Voice-activated components are still in their infancy and have issues with how well they work, HTNG COO David Sjolander said, such as understanding different accents and requests when all the guest wants is to close the curtains.
“There are also security issues,” he said. “Those devices have to be listening all the time to hear you say ‘Alexa’ or whatever. Who’s to know who is listening to that?”
Mobile technology
Red Lion is focused on mobile payments as more guests use mobile devices, Edwards said. The company is talking to different solution providers around mobile payment, he said, focusing on implementing it during the reservation process this year.
“It’s one of those things we can’t ignore,” he said. “Guests are booking more and more through mobile phones.”
For most hotels, the mobile experience is much like the desktop process, Edwards said, but with online retailers, the mobile experience is completely different from desktop. Hoteliers have to look at it in some ways completely differently, because consumers as a whole are interacting with other solutions and providers similar to hotels in a different way.

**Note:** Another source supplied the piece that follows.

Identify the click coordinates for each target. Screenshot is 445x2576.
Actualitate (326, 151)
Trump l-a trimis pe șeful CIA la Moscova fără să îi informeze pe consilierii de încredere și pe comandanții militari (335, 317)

During a recent business trip to Amsterdam, Sjolander said the Hilton where he stayed had a sign that gave guests a number to message while they’re on property or out in the city. The concierge would receive the message and help them by answering questions or fulfilling requests, such as booking a restaurant reservation. The messaging format aids in the cost as well as the translation challenges posed by phone calls, he said.
Texting is easy for guests, Sjolander said. Everyone does it already, so there’s no need to teach them something new, he said. For hoteliers, however, there’s more work involved. It requires adding tools to consolidate it and managing them to make sure guests are receiving responses to their requests.
“It takes a little bit of work, but it provides a great service for the guest,” Sjolander said.